- [ENTRIES SHOWN]:
*****
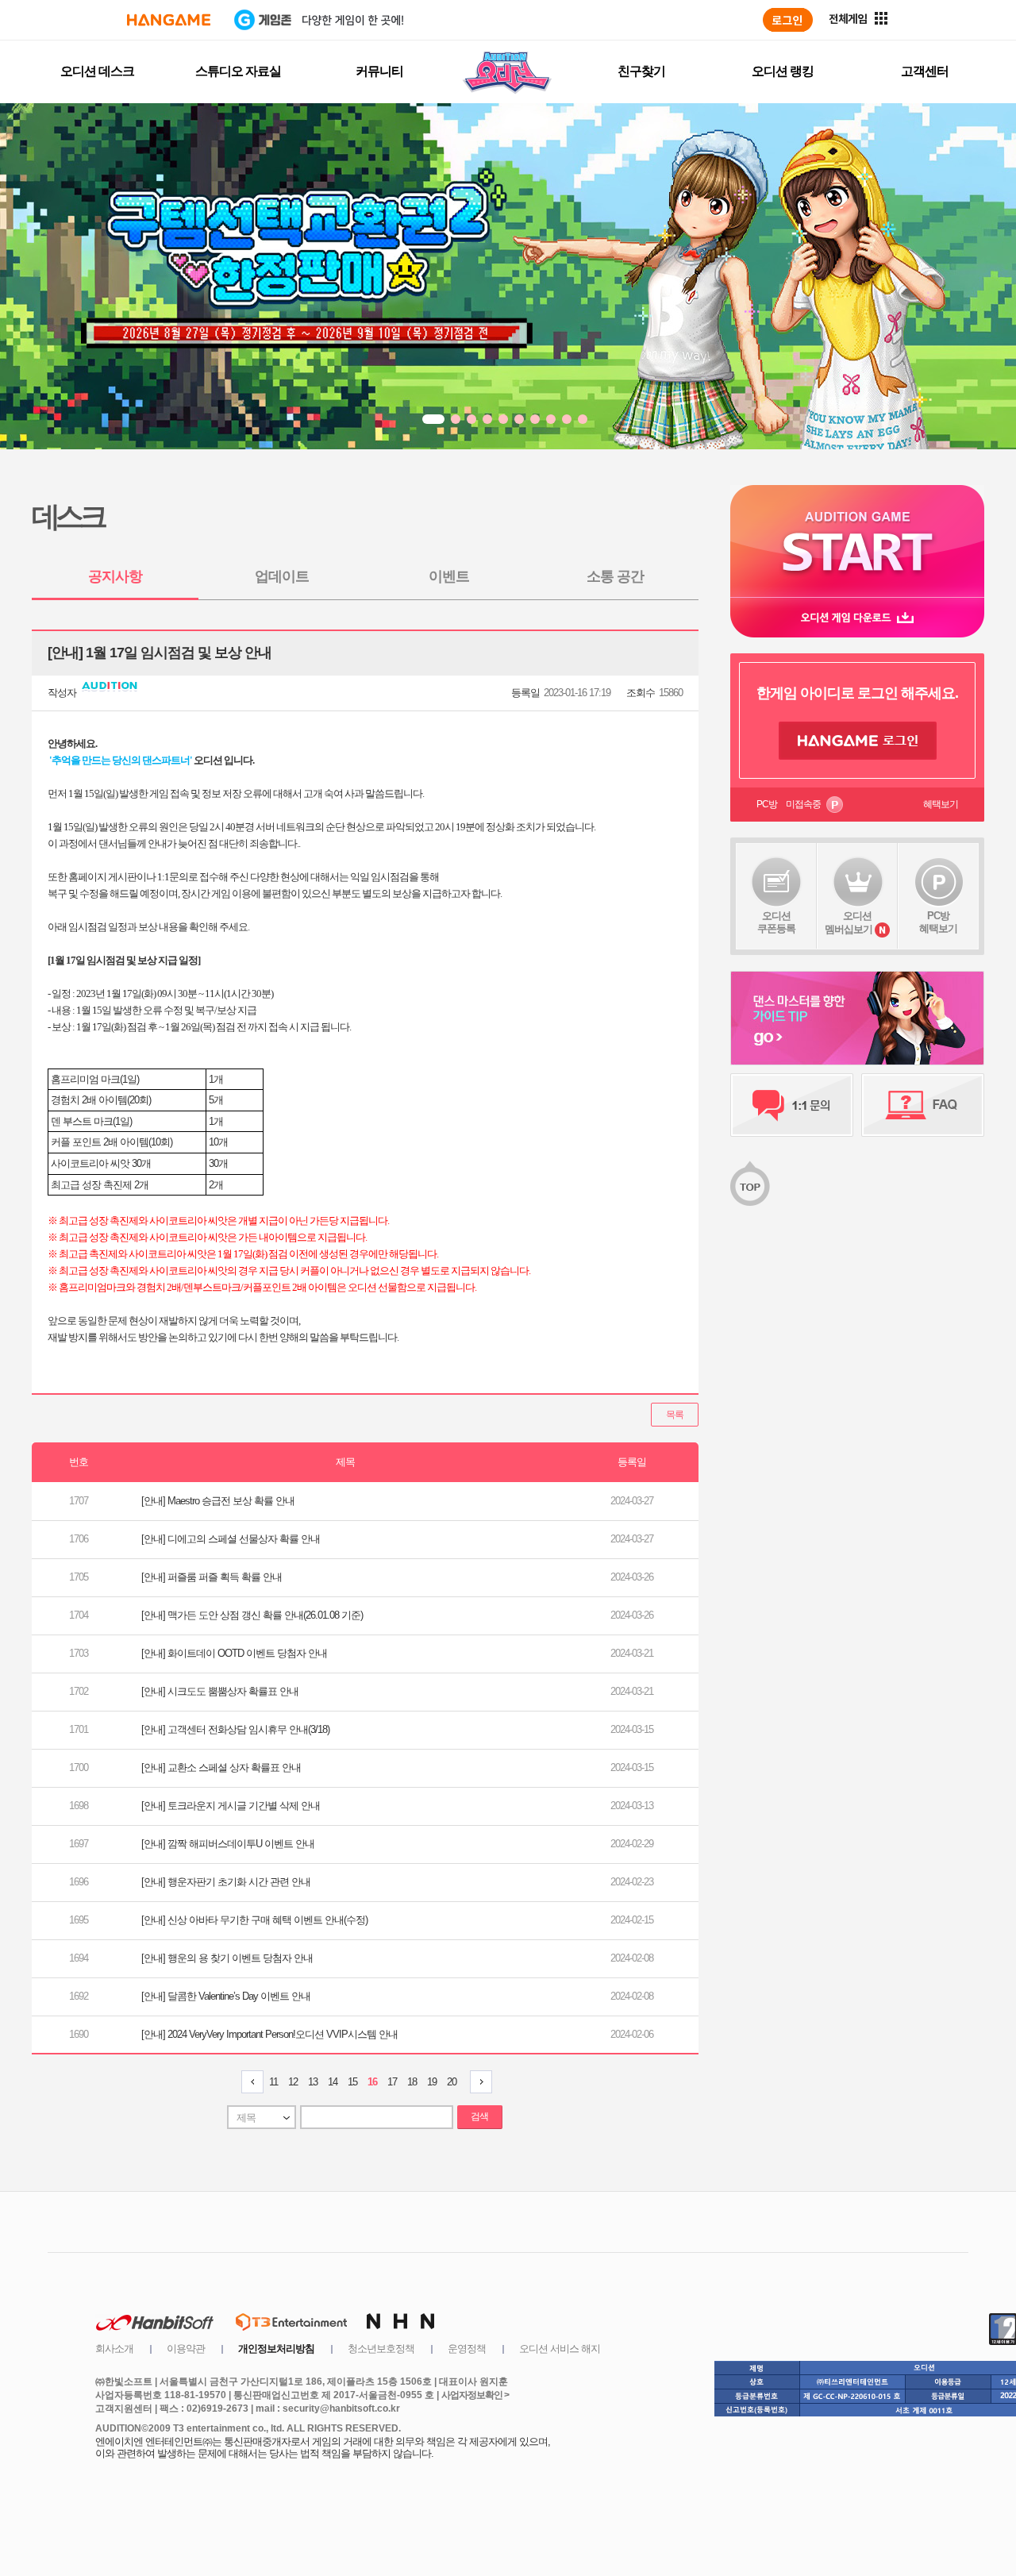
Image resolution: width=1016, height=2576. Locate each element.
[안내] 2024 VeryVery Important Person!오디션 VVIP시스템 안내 (269, 2034)
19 (432, 2082)
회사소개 (114, 2349)
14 (332, 2082)
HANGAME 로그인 (858, 741)
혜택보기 (940, 804)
*****
- [WHAT TO WORK ON]: Every line of the data above should be quoted exactly. Omit the pictures.

- [WRITTEN RESPONSE]:
Image resolution: width=1016, height=2576. Locate each element.
[안내] 2024 VeryVery Important Person!오디션 VVIP시스템 안내 (269, 2034)
19 (432, 2082)
회사소개 (114, 2349)
14 (332, 2082)
HANGAME 로그인 (858, 741)
혜택보기 (940, 804)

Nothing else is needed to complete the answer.